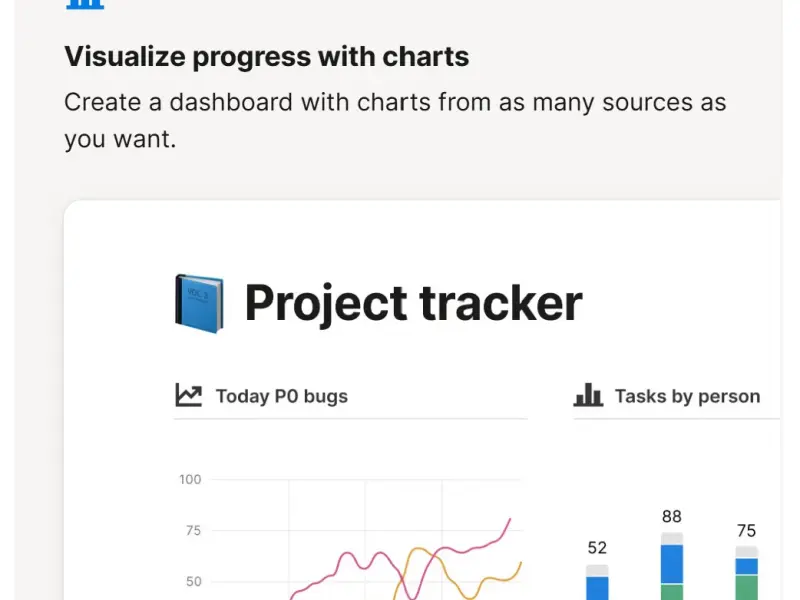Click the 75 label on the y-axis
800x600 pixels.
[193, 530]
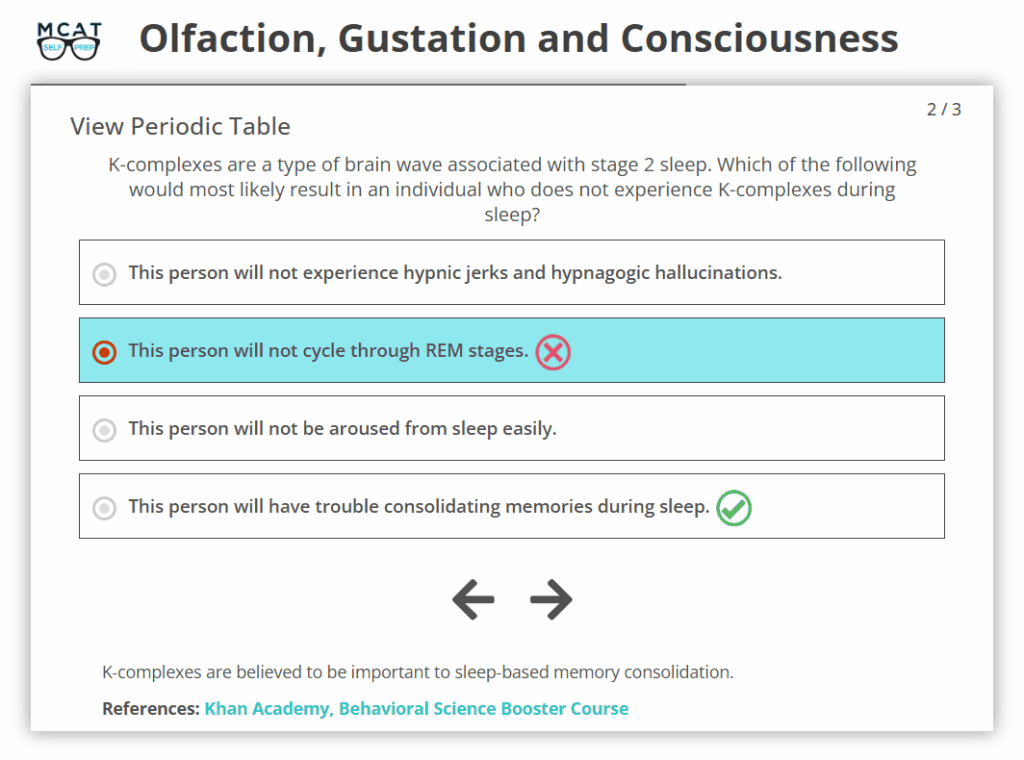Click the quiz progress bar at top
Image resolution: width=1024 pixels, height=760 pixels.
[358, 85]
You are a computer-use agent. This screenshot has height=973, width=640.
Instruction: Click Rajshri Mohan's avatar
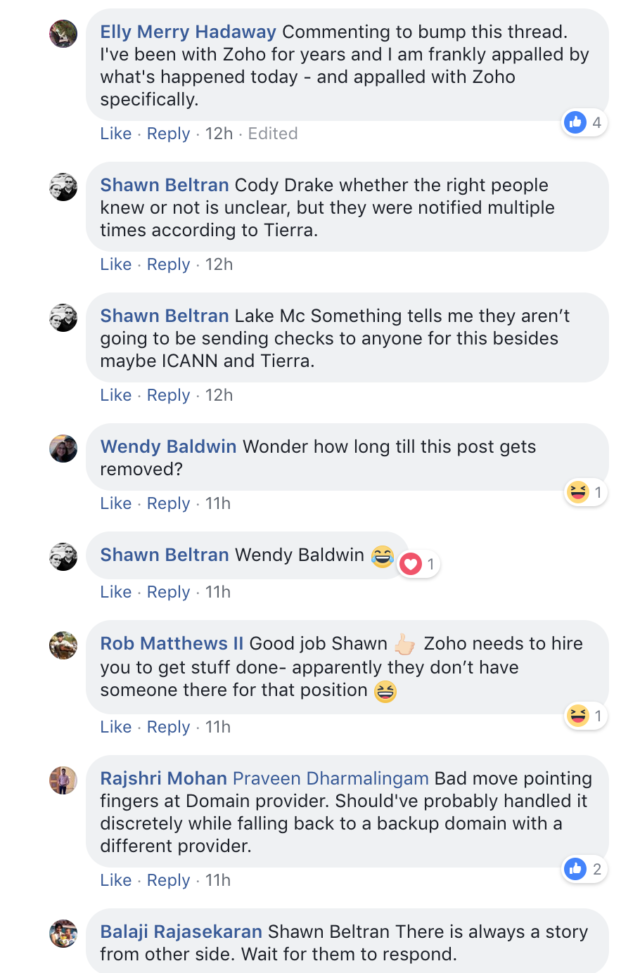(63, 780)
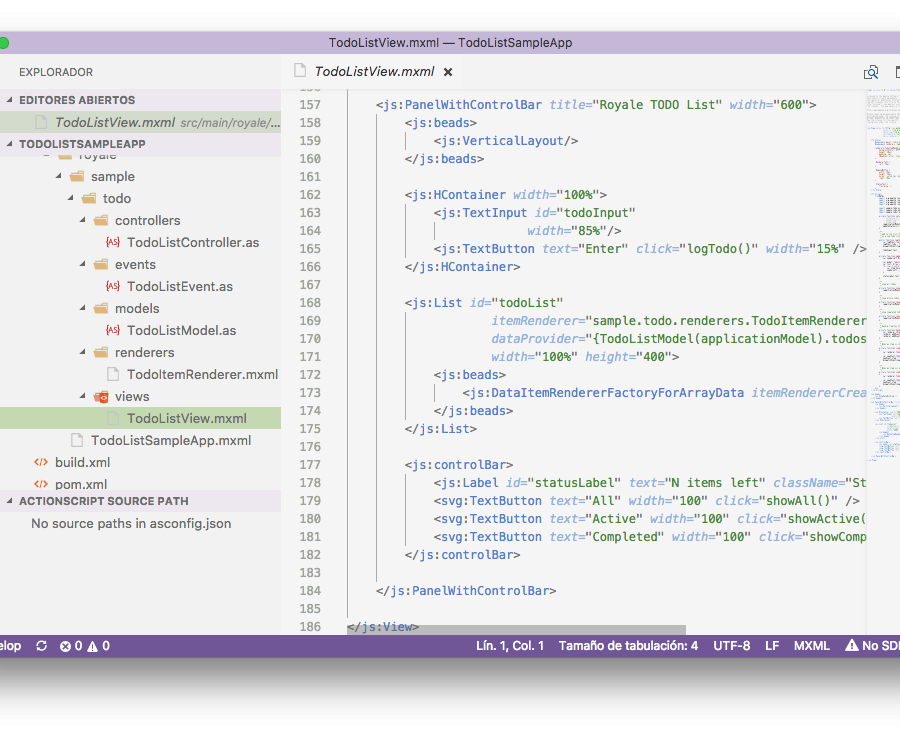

* * *

* _Work to complete_: Exactly the lines from the one holding "You are a computer-use" through the last line of the entries must be set down, with nothing added and no pictures.

* _Exercise result_:
You are a computer-use agent. This screenshot has height=973, width=640.
Instruction: Click Rajshri Mohan's avatar
(63, 780)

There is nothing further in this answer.